Ocean heat over the top since 2014

Ocean heat
Coral bleaching (Sabangvideo / Shutterstock)

Unwelcome news from US scientists is that excessively warm ocean temperatures driven by climate change have already become the “new normal“ over the past seven years. 

A new study led by Monterey Bay Aquarium in California has established that more than half of the ocean surface has been exceeding a historical heat extreme threshold on a regular basis since 2014.

Ocean heat extremes increase the risk of marine ecosystems such as coral reefs, seagrass meadows and kelp forests collapsing. As their structure and function changes, their ability to provide life-sustaining services to human communities deteriorates.

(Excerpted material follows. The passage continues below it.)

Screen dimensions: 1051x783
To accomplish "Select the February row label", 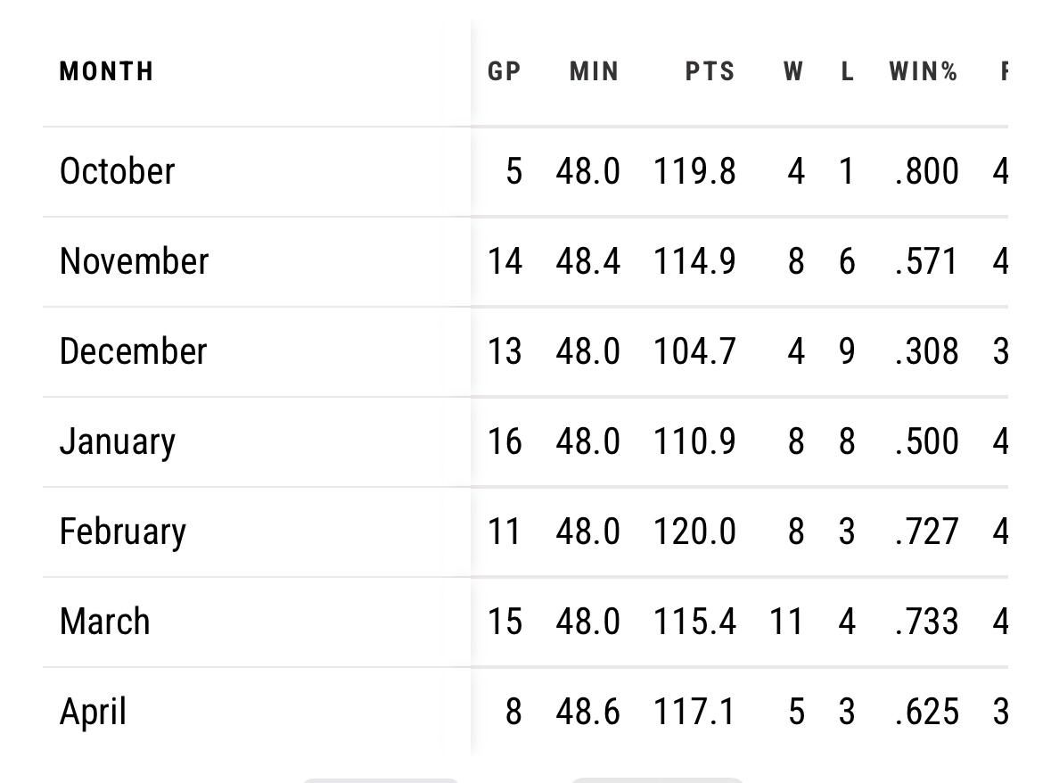I will coord(123,532).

These services include supporting healthy and sustainable fisheries, buffering low-lying coastal regions from extreme weather events, and serving as a carbon sink for excess carbon put into the atmosphere through human-generated greenhouse-gas emissions.

Wake-up call

The researchers went back 150 years to map sea-surface temperatures and establish a historical benchmark for ocean heat extremes. They then looked at how often and how much of the ocean surpassed this point. 

The first year in which more than 50% of the ocean experienced heat extremes was 2014, and the trend then continued, extending to 57% of the ocean in the last year measured in the study, 2019. For comparison, using this benchmark only 2% of the ocean surface was experiencing extremely warm temperatures in the late 1800s.

“Climate change is not a future event,” said Dr Kyle Van Houtan, formerly chief scientist at Monterey Bay Aquarium and head of the research team. “Our research shows that for the past seven years more than half of the ocean has experienced extreme heat.”

“These dramatic changes we’ve recorded in the ocean are yet another piece of evidence that should be a wake-up call to act on climate change. We are experiencing it now – and it is speeding up.”

The study grew out of separate research into Californian kelp forest changes that revealed that sea surface heat extremes were key stressors for canopy kelps and needed to be quantified and mapped as far back in time as 1870.

The researchers then expanded their investigation beyond the Pacific state. “Today, the majority of the ocean’s surface has warmed to temperatures that only a century ago occurred as rare, once-in-50-year extreme warming events,” said Van Houtan. The study is published in PLOS Climate.